=== What you should do ===
The answer is an exact repetition of every entry, with all images left out.

»»

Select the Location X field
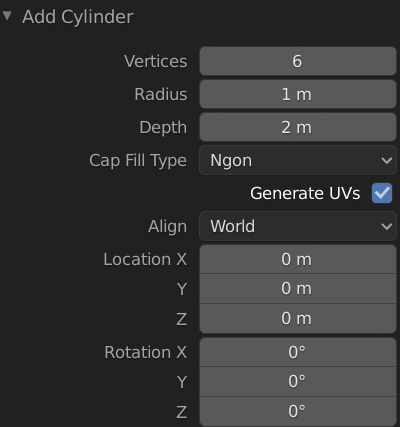Viewport: 400px width, 427px height. pyautogui.click(x=298, y=259)
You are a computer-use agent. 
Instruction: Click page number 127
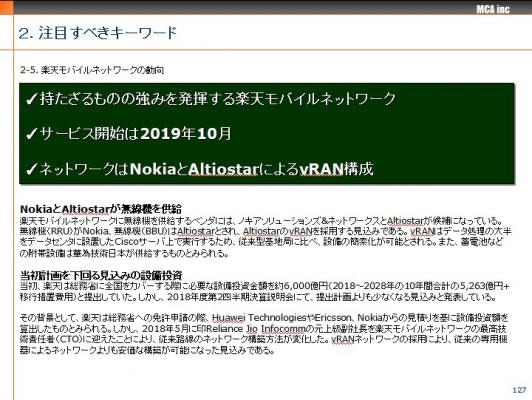(519, 390)
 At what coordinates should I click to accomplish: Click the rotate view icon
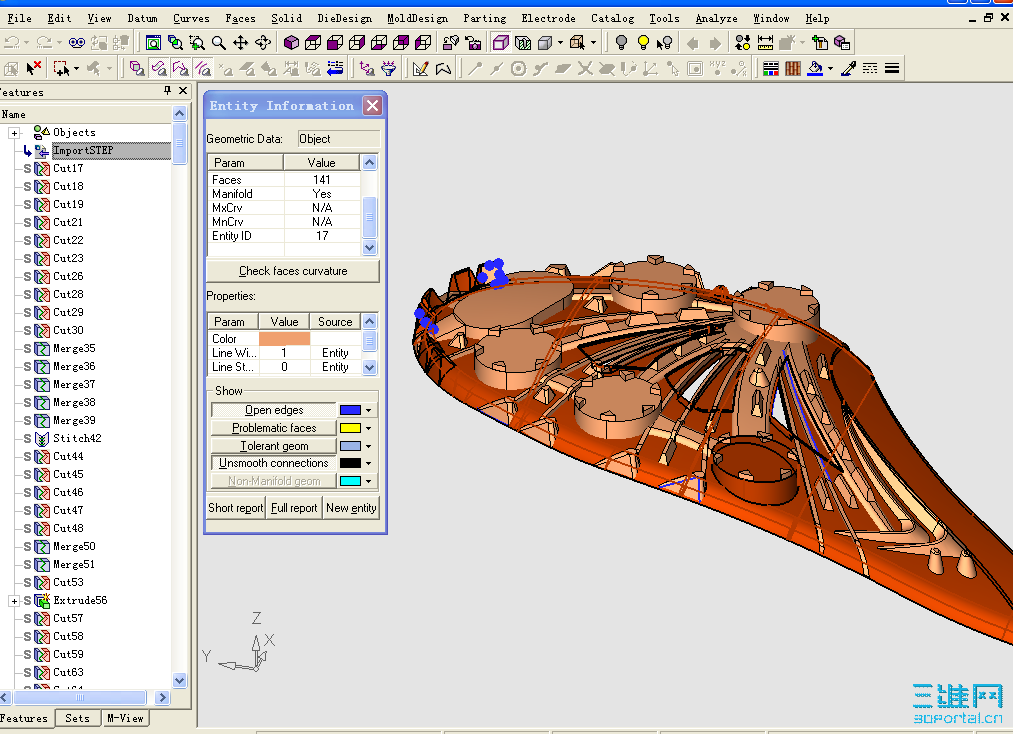point(263,43)
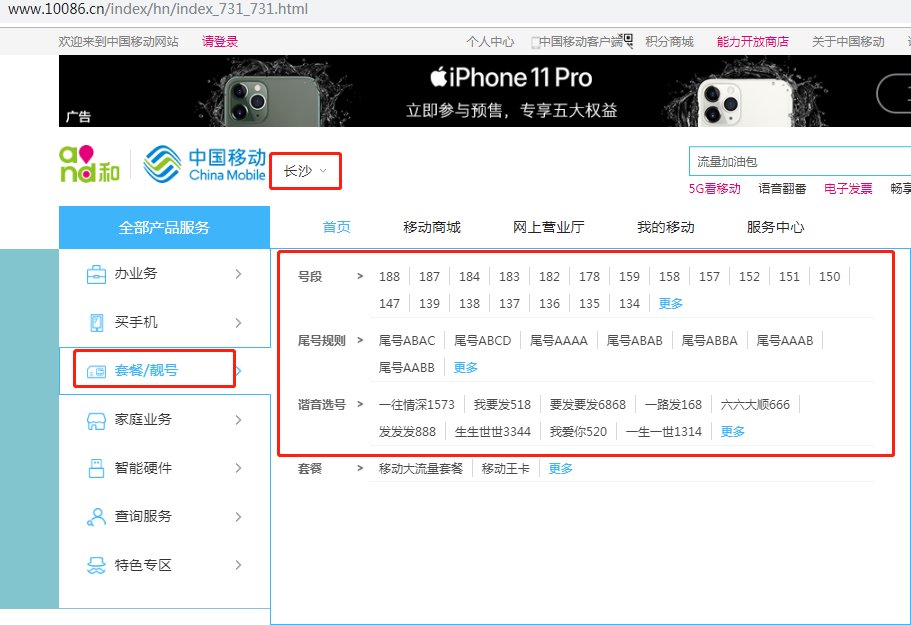Expand 办业务 with its chevron arrow

(239, 273)
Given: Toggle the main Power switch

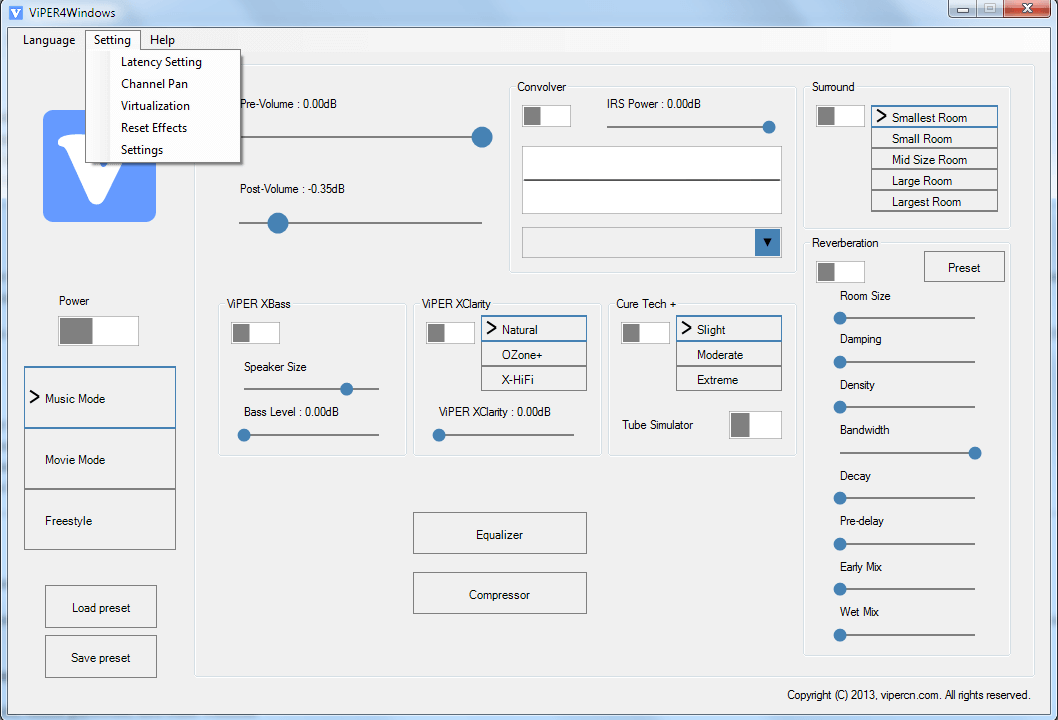Looking at the screenshot, I should point(98,331).
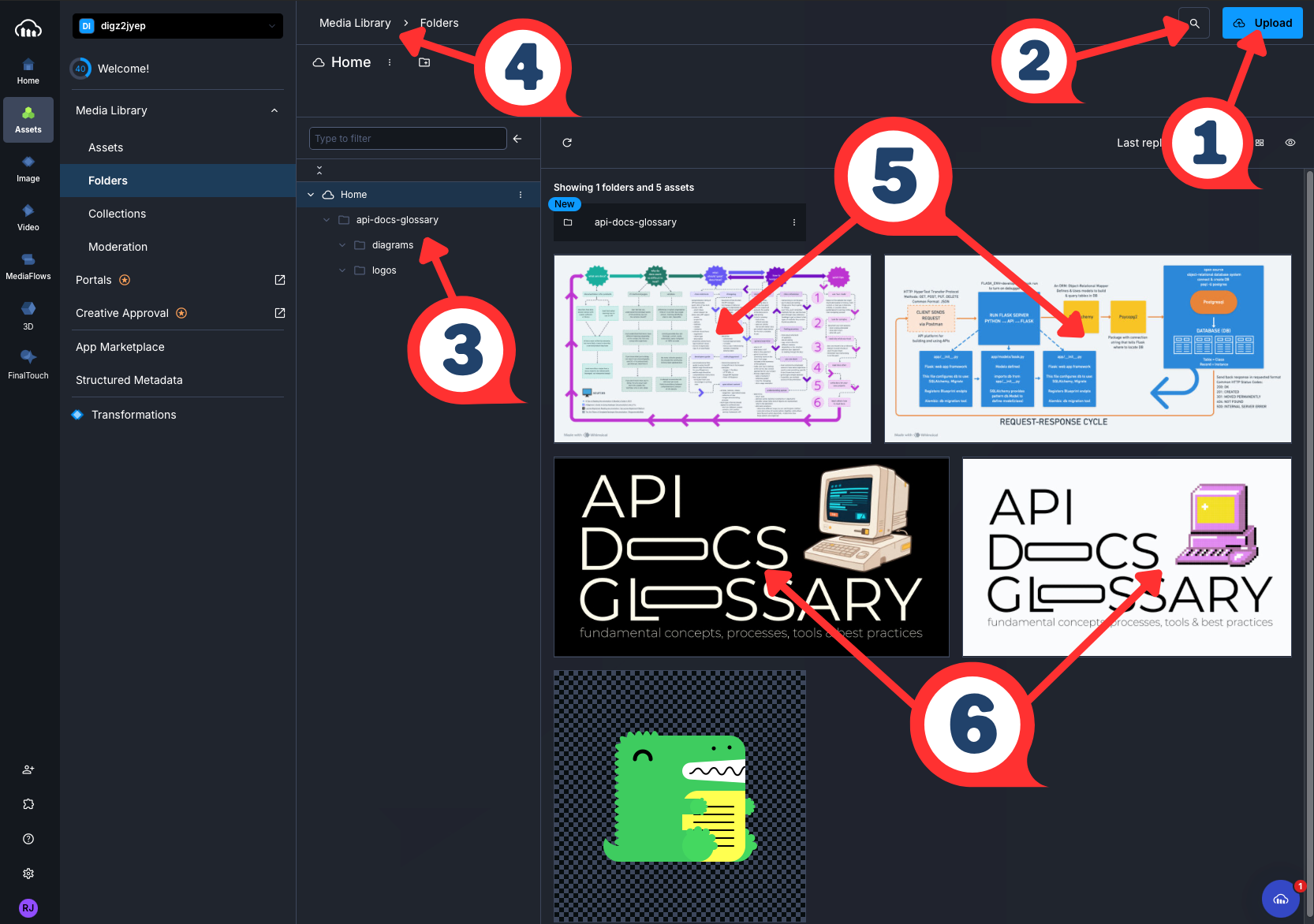Expand the logos folder chevron

tap(342, 270)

««

=== Result of this exercise ===
Select the Location X field
Viewport: 400px width, 427px height. pyautogui.click(x=298, y=259)
You are a computer-use agent. 
Instruction: Click page number 127
(519, 390)
 At what coordinates should I click to accomplish: Click the rotate view icon
point(263,43)
Expand 办业务 with its chevron arrow

(239, 273)
Given: Toggle the main Power switch

Looking at the screenshot, I should point(98,331).
Expand the logos folder chevron

tap(342, 270)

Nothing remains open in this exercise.